How to complete this task:
The records below must be written out exactly, with every picture left behind.

Supplied data:
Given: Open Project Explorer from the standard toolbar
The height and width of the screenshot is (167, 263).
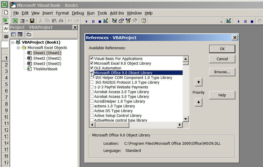Looking at the screenshot, I should 114,21.
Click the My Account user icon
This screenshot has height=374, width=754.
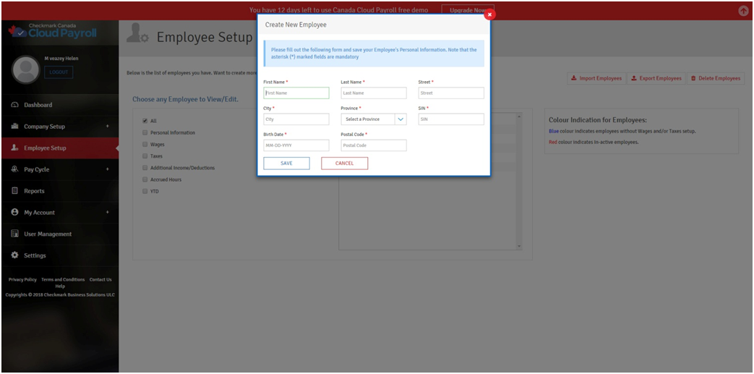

Exercise solution:
Given: Open Project Explorer from the standard toolbar
The height and width of the screenshot is (167, 263).
Looking at the screenshot, I should 114,21.
Click the My Account user icon
This screenshot has height=374, width=754.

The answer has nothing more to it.